К отцу его приехали; я подал письмо; он распечатал его, перекрестился и побежал к семейству своему. «Ну, слава Богу; а мы думали, говорить он, его и в живых нет, а он еще жив». Посадили нас, а все на него смотрят и говорят: «что он не говорит?» Я говорю: он сербянин и не умеет ни слова по-русски. В это время о. Анастасий говорить мне по-волошски: «я что то чувствую себя нехорошо; мне дурно,—проси для нас осо­бую комнату». Я говорю: «не можно ли нам отвести особ­ливый покой? с дороги отдохнуть хочется». Дали нам горницу, но в ней стеклянные двери. О. Анастасий гово­рит: «нам надобно как можно скорее сегодня выехать». Вошел его отец в нашу комнату. «Не можно ли сегодня отправить нас? » — «О, нет, отвечает тот; какую ра­дость получили мы! целую неделю не отпустим!» Потом смотрит на о. Анастасия и говорит ему: «ты наш сын». О. Анастасий встал, поклонился ему, и ничего не говорит, будто не понимает. Я говорю, что «иногда человек на человека походит». — «Позвольте, говорить, снять вашу камилавку?» Посмотрел, нет, не он, — и вышел. Потом опять входить и обращается к нему: «Богом тебя заклинаю, скажи: сын ли ты наш?» О. Анастасий тут уже не устоял и сказался. Тотчас начали рассылать письма к родным о его приезде, уведомляли своих знакомых. Мы целый месяц прожили тут. «Отпусти хоть меня-то», «нет, говорит, я без тебя не остаюсь». А брат его, который теперь архиепископом-то, приехал из полку; 25-ти лет, а уже майором был; он все плакал, после убежал в Молдавию, в лесу жил; имя ему было Иаков Петрович; 9 лет пропадал; уж теперь и ему, слышно 70-ть лет, а он меньшой был.

О. Анастасий после в Александро-Невской лавре жил, быль отенским игуменом. Когда Самойлов выехал из Петербурга, он выпросил его в Одрин монастырь белоградской епархии,—там у него вотчины были; я, говорит, тебя не оставлю. Тут о. Анастасий и скончался. Даже никто не знал в монастыре до самого дня его смерти, что он Потемкин. Старец он был добродетельный, премудрость исходила из уст его.

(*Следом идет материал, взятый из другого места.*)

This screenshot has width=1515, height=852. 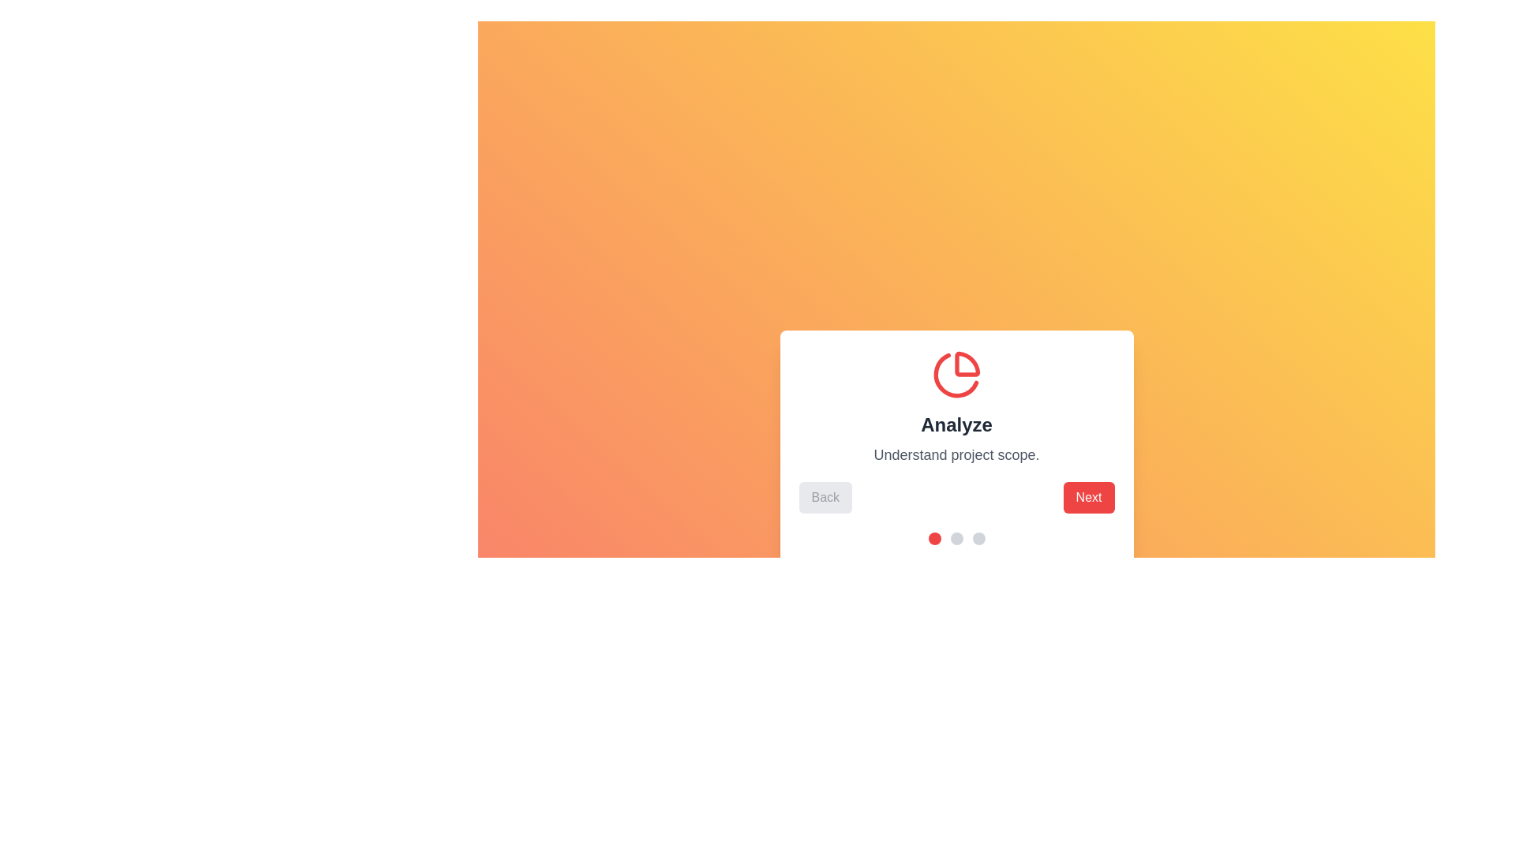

В иеродиаконы меня произвели таким образом: когда мы приехали просить Софрониевой пустыни,—это было в первую турецкую войну,—тогда остановились в Саровской пустыне; туда приезжает преосв. Иероним владимирский и требует кого-нибудь из братий к посвящению. Строитель говорить: никого нет; на меня и указали. Сколько я ни отговаривался, не мог отговориться. Синодским указом определили меня там жить; я и жил тут, но только на время —дожидался выезда в Тисман. Синодским же указом перевели меня оттуда в Софрониеву пустыню; там жил около полутора года. Потом я очутился в Невской лавре. Назначали в Пекин охотников, —я и согласился; мне не хотелось жить в лавре-то. Требовали тогда шесть человек; Потемкин отрекомендовал, о. Анастасия; всех товарищей отправили, а и остановлен был. Но мне не хотелось быть в Петербурге, и просился в Алексеевский монастырь в Москву; петь не пустили, а велели жить в Петербурге. Сперва был я в ключарях, потом сделали меня братским ключником: канархистом был год, да ключником год: погреб братский с напитками был на моих руках; что выходило в год, у меня стало на полтора. Потом взят был к его преосвященству в келейники. Преосвященный первый год отчету от меня требовал, а потом уж и доказывали преосвященному на меня, что у Феофана деньги мешками стоят, кто ни придет, своими руками берет, — он только смеется и говорит, «ему легче раздавать-то». Я все составлял и напитки, и даже водки.

Преосвященный Гавриил прозорлив был и великий святитель был. Однажды преосвященному жаловались на притеснение одного откупщика; преосвященный увещевал его быть человеколюбивым, но тот не послушался. Вышедши от преосвященного, он поехал, но лошади понесли и разбили, — он головою ударился о камень, тут и умер.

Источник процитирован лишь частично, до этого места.